** Exercise data follows **
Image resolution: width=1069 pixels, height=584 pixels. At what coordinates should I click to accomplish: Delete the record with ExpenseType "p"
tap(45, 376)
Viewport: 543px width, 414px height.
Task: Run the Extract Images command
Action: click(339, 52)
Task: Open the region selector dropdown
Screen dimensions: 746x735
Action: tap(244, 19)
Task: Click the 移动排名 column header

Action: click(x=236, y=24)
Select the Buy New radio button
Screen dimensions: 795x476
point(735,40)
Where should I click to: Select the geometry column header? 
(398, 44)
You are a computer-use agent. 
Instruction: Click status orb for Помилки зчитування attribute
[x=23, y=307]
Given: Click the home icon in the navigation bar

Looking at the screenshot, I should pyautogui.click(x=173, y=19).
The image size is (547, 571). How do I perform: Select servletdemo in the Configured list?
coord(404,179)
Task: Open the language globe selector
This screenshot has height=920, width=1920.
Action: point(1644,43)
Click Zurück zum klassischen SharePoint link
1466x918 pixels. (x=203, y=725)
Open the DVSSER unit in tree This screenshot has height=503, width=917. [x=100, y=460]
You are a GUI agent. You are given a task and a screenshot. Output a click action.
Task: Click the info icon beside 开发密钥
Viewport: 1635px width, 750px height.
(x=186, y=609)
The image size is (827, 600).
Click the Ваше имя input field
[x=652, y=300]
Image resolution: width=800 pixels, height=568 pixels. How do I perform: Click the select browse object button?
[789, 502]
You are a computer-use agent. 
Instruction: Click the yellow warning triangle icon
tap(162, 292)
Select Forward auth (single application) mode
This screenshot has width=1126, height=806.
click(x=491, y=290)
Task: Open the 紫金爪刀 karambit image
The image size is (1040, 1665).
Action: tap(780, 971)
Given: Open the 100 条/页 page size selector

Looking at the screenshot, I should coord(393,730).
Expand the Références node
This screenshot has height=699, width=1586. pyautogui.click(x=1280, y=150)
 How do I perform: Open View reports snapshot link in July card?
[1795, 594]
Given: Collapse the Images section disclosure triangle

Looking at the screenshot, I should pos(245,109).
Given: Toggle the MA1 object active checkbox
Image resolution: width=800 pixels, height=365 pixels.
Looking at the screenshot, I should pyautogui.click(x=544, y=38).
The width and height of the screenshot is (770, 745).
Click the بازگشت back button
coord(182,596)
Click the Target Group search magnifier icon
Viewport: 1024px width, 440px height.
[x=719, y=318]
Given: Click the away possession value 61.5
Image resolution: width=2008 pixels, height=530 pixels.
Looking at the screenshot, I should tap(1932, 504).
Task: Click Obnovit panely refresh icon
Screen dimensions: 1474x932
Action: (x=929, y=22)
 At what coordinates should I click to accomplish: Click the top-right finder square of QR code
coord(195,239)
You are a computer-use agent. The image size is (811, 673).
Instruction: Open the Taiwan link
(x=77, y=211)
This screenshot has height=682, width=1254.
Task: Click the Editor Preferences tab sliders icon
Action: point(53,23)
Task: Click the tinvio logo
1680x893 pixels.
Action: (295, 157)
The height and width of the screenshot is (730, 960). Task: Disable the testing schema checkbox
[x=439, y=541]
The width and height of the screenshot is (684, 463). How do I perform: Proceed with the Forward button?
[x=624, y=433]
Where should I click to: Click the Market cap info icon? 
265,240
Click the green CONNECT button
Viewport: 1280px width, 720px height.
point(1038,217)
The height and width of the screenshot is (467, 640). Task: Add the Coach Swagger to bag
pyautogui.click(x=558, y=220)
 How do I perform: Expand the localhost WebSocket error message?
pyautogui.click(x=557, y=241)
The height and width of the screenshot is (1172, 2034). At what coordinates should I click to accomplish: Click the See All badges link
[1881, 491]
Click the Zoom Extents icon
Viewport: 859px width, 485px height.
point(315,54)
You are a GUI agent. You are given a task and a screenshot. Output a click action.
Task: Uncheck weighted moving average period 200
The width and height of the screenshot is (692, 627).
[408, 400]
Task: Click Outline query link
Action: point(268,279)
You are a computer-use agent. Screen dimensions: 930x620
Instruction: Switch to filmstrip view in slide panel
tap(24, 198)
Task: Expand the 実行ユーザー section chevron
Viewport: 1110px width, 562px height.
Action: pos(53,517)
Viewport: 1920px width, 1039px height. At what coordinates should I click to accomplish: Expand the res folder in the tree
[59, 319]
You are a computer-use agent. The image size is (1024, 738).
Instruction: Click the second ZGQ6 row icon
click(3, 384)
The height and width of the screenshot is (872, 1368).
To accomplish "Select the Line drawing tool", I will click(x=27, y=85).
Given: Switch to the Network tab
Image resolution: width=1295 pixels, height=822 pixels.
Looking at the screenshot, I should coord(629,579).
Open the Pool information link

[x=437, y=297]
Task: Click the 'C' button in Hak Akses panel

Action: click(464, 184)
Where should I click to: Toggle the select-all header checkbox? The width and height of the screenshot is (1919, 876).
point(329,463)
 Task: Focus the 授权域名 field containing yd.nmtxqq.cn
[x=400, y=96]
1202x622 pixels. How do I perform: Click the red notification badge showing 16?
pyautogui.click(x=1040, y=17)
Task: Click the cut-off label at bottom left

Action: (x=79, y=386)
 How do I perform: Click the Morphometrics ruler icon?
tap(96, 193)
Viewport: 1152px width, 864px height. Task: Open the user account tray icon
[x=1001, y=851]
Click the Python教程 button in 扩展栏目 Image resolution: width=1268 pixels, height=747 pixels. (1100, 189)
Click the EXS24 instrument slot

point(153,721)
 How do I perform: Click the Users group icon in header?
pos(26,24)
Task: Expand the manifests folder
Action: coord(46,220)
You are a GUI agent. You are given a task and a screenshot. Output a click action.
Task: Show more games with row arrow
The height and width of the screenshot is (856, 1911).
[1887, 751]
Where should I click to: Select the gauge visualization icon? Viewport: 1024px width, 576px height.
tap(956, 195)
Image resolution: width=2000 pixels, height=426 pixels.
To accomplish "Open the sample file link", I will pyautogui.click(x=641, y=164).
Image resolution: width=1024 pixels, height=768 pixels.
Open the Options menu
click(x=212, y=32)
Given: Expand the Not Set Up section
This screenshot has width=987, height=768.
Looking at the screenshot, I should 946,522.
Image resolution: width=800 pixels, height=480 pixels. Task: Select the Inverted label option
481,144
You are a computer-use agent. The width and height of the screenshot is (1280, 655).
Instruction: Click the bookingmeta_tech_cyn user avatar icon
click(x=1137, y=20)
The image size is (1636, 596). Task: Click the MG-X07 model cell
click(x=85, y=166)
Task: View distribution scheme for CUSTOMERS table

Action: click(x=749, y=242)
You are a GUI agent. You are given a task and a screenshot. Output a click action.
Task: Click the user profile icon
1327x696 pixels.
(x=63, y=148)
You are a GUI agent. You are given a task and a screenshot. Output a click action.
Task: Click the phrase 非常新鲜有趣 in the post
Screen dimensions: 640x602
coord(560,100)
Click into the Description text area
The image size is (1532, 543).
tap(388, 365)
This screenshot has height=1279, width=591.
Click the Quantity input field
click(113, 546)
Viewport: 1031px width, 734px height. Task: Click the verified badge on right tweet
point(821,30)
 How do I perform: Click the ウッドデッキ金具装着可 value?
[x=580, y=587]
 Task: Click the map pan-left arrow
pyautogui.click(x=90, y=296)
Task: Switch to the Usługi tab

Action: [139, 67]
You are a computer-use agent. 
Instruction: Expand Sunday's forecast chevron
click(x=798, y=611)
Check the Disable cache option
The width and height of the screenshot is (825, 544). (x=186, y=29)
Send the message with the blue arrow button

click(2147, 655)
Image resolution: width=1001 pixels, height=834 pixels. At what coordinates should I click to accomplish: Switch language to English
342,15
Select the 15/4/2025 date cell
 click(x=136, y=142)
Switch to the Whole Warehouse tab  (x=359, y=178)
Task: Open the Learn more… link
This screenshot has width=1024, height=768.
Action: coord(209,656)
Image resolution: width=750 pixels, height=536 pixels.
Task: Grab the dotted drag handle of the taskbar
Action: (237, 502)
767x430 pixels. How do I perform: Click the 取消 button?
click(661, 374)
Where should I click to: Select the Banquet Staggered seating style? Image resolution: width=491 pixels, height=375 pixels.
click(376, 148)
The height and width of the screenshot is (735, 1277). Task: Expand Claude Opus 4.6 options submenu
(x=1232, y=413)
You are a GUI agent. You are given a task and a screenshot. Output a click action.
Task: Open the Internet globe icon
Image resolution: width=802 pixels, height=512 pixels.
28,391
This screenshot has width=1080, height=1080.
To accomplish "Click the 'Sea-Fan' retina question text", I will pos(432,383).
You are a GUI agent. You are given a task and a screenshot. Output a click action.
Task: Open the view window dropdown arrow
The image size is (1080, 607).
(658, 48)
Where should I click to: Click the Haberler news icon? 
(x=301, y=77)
** End of Exercise data **
Exercise
Among the records above, repeat exactly the line with "This screenshot has height=920, width=1920.", the line with "The width and height of the screenshot is (770, 745).", and every line in between, and only those.

Solution to the problem
This screenshot has height=920, width=1920.
Action: point(1644,43)
Click Zurück zum klassischen SharePoint link
1466x918 pixels. (x=203, y=725)
Open the DVSSER unit in tree This screenshot has height=503, width=917. [x=100, y=460]
You are a GUI agent. You are given a task and a screenshot. Output a click action.
Task: Click the info icon beside 开发密钥
Viewport: 1635px width, 750px height.
(x=186, y=609)
The image size is (827, 600).
Click the Ваше имя input field
[x=652, y=300]
Image resolution: width=800 pixels, height=568 pixels. How do I perform: Click the select browse object button?
[789, 502]
You are a computer-use agent. 
Instruction: Click the yellow warning triangle icon
tap(162, 292)
Select Forward auth (single application) mode
This screenshot has width=1126, height=806.
click(x=491, y=290)
Task: Open the 紫金爪刀 karambit image
The image size is (1040, 1665).
Action: tap(780, 971)
Given: Open the 100 条/页 page size selector

Looking at the screenshot, I should coord(393,730).
Expand the Références node
This screenshot has height=699, width=1586. pyautogui.click(x=1280, y=150)
 How do I perform: Open View reports snapshot link in July card?
[1795, 594]
Given: Collapse the Images section disclosure triangle

Looking at the screenshot, I should pos(245,109).
Given: Toggle the MA1 object active checkbox
Image resolution: width=800 pixels, height=365 pixels.
Looking at the screenshot, I should pyautogui.click(x=544, y=38).
The width and height of the screenshot is (770, 745).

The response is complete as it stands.